Videoüberwachung : Große Koalition für Bodycams bei Bundespolizei

Für mehr Sicherheit und bessere Dokumentation: Nachdem die Polizei in einigen Ländern ausgerüstet ist, sollen nun auch Beamte der Bundespolizei mit Schulterkameras ausgestattet werden.

shz.de von
12. März 2016, 12:58 Uhr

Düsseldorf | Union und SPD haben sich nach Informationen der „Rheinischen Post“ darauf verständigt, die Bundespolizei künftig mit sogenannten Bodycams auszustatten. Dabei handelt es sich um kleine Kameras, die an den Uniformen befestigt sind. „Bodycams können bei der Aufklärung von Übergriffen oder bei der Deeskalation bestimmter Situationen helfen“, sagte der innenpolitische Sprecher der SPD-Bundestagsfraktion, Burkhard Lischka, der Zeitung.

Immer häufiger sehen sich Polizisten roher Gewalt ausgesetzt. Nun sollen sie besser geschützt werden. Die Schulterkameras können bei der Identifizierung von Tätern helfen und zur Abschreckung dienen.

Beim Einsatz von Bodycams auf Länderebene seien positive Erfahrungen gesammelt worden, sagte er. So habe etwa die Zahl der Übergriffe auf Polizisten deutlich abgenommen. Deshalb sei sich die Große Koalition einig, dass die Ausrüstung der Bundespolizisten mit Bodycams sinnvoll sei.

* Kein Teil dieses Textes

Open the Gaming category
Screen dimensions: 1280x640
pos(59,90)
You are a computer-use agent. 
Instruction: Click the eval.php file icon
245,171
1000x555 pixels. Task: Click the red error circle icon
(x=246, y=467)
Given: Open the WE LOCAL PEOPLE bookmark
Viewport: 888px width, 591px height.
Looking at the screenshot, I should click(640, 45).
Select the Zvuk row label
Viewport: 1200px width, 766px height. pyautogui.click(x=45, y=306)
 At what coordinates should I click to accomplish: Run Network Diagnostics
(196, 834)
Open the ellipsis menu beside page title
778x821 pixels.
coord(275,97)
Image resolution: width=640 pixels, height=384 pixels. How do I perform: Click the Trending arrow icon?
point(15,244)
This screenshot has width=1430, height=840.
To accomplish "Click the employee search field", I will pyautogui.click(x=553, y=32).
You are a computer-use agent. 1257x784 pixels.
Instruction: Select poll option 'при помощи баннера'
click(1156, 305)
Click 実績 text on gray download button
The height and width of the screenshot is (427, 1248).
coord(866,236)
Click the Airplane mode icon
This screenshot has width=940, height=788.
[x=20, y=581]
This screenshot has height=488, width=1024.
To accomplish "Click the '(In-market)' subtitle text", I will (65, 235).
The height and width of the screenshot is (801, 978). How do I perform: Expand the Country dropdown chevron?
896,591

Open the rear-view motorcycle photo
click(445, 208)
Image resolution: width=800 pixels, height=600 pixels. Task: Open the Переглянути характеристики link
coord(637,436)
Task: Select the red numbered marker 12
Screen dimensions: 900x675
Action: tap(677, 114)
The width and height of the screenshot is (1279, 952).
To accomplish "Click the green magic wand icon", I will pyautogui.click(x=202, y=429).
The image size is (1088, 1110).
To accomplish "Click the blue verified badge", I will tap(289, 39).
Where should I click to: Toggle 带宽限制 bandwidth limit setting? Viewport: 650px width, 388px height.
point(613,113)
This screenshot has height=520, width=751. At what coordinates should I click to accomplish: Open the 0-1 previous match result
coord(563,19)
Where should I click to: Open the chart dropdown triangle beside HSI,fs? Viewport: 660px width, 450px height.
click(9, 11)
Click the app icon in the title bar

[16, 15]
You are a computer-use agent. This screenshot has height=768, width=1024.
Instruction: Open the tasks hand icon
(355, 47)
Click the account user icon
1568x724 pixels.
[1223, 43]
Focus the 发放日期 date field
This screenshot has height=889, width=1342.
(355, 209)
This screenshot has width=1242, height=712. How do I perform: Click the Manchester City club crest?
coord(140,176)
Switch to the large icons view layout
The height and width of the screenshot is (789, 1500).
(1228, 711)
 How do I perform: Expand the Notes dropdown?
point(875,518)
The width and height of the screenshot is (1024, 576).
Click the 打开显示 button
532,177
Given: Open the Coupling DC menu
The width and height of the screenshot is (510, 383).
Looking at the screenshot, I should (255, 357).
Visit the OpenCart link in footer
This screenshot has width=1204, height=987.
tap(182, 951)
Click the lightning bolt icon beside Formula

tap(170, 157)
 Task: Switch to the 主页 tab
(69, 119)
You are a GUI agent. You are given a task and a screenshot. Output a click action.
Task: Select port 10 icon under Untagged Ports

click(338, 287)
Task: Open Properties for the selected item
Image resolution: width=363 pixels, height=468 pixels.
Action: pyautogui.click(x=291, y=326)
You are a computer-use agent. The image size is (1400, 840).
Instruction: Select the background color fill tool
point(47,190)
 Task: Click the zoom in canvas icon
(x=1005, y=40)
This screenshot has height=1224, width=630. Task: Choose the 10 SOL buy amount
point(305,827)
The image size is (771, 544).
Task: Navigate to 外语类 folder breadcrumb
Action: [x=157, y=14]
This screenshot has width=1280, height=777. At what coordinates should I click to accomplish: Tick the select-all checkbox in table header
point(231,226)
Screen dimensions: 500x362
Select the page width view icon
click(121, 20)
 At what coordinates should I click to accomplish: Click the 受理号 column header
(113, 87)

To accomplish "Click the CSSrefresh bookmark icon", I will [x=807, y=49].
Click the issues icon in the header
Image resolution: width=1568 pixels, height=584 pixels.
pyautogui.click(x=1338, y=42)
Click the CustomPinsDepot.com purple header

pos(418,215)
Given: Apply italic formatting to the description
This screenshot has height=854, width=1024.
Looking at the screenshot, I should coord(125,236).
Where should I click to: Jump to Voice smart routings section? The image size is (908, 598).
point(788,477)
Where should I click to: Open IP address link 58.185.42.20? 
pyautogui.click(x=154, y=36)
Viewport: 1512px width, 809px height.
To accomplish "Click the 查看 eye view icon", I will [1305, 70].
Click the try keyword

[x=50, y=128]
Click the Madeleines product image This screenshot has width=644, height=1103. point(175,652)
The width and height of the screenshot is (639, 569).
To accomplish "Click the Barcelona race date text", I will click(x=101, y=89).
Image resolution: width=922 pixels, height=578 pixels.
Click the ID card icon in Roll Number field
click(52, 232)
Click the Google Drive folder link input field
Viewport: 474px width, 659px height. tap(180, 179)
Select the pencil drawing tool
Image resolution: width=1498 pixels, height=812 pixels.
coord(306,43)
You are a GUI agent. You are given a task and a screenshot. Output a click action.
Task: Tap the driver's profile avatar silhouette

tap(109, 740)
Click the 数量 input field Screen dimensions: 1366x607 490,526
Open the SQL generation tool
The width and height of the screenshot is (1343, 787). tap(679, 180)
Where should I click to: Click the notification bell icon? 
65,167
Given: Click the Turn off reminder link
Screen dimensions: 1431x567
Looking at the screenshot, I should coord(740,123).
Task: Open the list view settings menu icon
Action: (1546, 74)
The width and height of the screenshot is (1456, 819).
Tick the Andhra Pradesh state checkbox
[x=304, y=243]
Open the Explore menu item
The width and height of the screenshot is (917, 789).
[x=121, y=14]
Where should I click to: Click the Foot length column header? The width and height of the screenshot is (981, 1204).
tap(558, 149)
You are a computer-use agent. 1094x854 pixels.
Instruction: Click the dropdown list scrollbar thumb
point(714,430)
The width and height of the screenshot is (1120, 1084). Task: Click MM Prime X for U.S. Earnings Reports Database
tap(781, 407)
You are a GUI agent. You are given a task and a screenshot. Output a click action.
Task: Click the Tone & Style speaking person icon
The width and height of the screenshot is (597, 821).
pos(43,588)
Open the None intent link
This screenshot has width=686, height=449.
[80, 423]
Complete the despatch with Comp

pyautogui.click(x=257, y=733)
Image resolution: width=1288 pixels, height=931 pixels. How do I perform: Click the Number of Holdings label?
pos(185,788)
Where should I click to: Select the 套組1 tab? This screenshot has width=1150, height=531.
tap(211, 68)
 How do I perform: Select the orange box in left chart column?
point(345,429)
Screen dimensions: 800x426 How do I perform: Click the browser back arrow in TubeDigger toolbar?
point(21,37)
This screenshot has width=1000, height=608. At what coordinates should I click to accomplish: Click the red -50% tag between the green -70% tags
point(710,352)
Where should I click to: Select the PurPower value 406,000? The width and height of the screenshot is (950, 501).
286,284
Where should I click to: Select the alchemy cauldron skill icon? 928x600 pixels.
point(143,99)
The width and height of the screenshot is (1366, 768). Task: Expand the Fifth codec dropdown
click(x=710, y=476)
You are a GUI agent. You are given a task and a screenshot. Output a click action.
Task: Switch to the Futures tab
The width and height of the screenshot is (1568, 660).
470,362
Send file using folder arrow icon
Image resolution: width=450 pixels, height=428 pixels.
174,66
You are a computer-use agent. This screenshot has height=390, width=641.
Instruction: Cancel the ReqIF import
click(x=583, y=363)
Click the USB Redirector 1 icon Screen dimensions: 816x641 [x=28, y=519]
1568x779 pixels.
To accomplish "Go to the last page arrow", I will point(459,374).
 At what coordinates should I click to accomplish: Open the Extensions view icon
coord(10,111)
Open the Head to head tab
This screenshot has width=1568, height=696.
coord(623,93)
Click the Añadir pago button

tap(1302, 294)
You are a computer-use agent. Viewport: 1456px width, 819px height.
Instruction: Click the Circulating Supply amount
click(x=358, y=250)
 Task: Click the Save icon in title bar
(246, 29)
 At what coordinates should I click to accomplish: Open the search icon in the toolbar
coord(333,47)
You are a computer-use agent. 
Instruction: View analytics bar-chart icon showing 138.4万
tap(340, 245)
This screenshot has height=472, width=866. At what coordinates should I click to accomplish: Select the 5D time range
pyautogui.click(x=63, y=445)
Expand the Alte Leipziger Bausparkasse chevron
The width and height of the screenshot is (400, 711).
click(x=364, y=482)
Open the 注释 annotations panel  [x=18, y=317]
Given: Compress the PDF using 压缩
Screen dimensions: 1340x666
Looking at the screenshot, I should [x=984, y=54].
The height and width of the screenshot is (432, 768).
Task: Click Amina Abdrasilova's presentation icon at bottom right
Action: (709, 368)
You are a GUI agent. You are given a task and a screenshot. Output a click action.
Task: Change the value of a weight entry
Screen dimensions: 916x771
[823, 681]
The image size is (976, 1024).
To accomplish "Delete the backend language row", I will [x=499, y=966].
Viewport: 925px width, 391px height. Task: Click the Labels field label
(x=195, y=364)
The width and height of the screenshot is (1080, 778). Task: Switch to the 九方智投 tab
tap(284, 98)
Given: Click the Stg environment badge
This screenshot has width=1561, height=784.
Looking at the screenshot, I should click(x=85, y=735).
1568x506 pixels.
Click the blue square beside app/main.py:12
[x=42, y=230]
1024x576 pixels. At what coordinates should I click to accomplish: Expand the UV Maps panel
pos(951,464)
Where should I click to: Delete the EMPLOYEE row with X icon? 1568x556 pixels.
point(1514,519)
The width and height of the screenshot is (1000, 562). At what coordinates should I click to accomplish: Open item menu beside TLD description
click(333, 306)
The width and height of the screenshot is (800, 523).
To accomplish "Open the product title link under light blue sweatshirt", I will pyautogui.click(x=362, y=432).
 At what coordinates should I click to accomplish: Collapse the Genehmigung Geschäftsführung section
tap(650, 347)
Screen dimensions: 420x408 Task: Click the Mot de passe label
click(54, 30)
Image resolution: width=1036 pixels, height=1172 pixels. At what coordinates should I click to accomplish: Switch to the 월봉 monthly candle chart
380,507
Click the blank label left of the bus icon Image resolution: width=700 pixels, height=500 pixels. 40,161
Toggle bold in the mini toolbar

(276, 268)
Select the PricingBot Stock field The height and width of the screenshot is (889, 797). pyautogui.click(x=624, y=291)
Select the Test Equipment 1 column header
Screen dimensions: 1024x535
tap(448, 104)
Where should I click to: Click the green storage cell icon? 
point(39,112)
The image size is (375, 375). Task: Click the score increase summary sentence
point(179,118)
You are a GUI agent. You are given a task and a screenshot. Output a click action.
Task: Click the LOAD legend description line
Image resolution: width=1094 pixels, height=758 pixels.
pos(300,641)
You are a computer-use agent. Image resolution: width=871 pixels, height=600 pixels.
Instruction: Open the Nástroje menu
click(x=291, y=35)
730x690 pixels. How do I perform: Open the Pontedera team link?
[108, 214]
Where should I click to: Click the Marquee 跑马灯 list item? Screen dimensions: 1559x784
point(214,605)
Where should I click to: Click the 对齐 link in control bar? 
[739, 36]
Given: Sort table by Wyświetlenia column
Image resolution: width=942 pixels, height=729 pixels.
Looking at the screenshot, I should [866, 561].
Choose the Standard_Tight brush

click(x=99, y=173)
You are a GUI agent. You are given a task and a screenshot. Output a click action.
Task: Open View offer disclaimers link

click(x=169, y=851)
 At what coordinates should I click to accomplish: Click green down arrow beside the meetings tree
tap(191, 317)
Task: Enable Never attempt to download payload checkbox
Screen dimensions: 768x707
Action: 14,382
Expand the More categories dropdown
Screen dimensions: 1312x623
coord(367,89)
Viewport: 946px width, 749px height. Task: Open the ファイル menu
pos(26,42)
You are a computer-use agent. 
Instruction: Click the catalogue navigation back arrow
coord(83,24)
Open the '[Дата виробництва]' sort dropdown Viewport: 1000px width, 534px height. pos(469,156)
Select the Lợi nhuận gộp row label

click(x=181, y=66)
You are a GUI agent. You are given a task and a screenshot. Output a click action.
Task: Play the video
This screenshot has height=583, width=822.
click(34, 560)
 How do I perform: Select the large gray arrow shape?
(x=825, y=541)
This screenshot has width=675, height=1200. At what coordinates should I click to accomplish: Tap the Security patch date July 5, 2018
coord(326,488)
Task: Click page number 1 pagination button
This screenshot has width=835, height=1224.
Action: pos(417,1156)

Im vergangenen Jahr hatte Rheinland-Pfalz als zweites Land nach Hessen die Minikameras eingeführt. Nach damaligen Angaben aus Mainz erwägt die Mehrheit der Bundesländer den Einsatz von Bodycams bei ihren Polizeibehörden. Auch Schleswig-Holstein diskutierte den Einsatz jüngst im Landtag. Die CDU-Fraktion hatte den Antrag, Polizisten künftig mit Schulterkameras auszurüsten in den Landtag eingebracht, Innenminister Stefan Studt sprach sich dafür aus. Einige Datenschützer hegen jedoch Bedenken.